**TASK ITEM**
Once every line below has been checked for "will", give only the number of lines that have it.

--- EXERCISE DATA ---

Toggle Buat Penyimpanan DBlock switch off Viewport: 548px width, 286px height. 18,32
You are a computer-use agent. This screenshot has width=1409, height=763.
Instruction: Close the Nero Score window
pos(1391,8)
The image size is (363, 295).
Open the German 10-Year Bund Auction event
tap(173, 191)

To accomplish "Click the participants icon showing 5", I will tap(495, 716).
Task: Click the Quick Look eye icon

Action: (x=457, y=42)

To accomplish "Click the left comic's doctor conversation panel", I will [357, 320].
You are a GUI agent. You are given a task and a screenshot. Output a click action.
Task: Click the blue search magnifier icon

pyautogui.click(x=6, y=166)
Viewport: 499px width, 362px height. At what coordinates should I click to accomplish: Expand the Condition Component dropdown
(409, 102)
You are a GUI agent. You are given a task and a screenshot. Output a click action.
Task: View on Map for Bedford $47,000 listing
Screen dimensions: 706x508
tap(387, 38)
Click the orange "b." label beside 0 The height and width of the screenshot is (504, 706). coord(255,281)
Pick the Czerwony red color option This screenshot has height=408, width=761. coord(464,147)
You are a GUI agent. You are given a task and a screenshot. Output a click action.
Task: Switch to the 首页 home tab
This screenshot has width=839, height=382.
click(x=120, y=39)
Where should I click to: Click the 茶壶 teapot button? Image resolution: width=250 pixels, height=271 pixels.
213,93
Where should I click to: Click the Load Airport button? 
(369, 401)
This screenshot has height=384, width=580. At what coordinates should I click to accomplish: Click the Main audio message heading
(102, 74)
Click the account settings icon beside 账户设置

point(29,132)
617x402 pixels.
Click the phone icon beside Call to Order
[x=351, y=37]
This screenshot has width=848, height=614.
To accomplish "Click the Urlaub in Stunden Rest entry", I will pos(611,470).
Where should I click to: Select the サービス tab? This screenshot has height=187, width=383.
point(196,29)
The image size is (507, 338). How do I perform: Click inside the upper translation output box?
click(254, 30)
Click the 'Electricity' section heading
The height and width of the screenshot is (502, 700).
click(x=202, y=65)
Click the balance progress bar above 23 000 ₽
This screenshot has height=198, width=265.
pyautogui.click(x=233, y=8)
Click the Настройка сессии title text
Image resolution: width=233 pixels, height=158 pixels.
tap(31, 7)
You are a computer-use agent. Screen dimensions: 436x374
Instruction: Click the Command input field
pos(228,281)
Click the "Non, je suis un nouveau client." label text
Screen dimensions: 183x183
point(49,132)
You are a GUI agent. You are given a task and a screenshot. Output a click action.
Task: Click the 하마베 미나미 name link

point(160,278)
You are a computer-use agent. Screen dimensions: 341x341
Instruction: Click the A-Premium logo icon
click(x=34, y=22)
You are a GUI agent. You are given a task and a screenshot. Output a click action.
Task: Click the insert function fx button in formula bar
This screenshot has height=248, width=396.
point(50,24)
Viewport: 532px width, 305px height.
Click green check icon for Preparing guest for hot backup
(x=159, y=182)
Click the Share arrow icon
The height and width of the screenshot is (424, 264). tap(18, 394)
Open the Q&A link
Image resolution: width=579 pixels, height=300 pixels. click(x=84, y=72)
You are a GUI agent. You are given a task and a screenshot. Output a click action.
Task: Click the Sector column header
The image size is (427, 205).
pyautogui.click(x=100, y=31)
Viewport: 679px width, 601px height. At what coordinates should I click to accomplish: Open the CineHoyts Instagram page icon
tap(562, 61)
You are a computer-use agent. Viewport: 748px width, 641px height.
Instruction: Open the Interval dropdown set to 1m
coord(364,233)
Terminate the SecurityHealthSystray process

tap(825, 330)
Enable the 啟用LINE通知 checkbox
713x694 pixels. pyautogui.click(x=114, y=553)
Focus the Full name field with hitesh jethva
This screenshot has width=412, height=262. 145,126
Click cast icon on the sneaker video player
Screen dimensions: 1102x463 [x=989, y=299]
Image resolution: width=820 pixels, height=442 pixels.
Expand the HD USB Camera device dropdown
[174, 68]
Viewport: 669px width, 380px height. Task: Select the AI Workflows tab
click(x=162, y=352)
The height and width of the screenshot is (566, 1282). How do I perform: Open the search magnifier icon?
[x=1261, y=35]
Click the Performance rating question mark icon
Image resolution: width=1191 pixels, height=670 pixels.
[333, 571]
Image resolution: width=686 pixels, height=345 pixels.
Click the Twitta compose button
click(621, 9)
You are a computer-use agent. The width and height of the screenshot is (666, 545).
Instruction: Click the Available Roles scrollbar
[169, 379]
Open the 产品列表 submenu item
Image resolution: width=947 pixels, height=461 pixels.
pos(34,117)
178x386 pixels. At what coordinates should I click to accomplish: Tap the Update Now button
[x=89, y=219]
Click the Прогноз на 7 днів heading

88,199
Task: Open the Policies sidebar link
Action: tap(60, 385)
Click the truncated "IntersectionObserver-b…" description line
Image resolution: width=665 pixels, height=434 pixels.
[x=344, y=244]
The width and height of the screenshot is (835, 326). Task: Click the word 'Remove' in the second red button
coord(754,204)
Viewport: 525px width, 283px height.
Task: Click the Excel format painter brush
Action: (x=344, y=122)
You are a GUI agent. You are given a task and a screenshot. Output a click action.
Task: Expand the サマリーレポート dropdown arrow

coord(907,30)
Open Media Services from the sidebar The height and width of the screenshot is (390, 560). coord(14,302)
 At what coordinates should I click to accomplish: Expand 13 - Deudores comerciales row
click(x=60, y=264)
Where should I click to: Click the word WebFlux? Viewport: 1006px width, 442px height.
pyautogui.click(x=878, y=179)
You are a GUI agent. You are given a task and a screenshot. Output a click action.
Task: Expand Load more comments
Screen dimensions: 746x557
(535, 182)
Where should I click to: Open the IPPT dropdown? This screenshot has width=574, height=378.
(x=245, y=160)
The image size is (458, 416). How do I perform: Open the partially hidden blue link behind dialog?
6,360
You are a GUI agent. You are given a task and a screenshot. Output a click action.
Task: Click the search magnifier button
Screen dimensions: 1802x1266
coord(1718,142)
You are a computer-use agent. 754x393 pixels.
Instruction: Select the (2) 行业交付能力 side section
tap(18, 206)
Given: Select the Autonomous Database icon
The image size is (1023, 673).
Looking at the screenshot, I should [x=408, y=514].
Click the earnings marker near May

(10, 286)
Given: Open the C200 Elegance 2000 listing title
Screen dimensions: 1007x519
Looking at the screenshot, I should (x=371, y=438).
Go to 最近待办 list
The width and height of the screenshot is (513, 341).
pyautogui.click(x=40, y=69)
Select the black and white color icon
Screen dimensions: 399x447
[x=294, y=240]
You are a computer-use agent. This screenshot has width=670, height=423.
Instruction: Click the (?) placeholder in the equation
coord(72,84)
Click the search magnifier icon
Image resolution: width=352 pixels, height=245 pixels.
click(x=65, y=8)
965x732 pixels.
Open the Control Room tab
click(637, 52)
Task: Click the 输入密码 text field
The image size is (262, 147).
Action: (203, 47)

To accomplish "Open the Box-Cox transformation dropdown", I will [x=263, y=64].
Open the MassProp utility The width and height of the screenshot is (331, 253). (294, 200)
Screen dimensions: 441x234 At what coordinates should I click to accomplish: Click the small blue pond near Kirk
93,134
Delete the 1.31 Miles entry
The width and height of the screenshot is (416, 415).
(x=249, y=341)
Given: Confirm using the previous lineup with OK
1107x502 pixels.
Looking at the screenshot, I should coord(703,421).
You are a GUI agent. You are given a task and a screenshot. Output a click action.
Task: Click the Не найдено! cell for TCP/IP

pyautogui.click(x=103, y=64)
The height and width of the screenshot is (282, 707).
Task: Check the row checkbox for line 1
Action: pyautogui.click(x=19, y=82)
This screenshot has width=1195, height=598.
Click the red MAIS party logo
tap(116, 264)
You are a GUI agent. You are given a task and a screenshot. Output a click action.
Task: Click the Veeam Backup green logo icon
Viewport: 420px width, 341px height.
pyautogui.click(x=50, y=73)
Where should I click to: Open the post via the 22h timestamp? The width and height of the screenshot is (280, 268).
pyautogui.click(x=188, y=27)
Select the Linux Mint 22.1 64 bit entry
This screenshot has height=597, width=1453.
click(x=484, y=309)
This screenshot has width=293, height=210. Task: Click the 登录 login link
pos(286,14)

---

**WRITTEN ANSWER**
4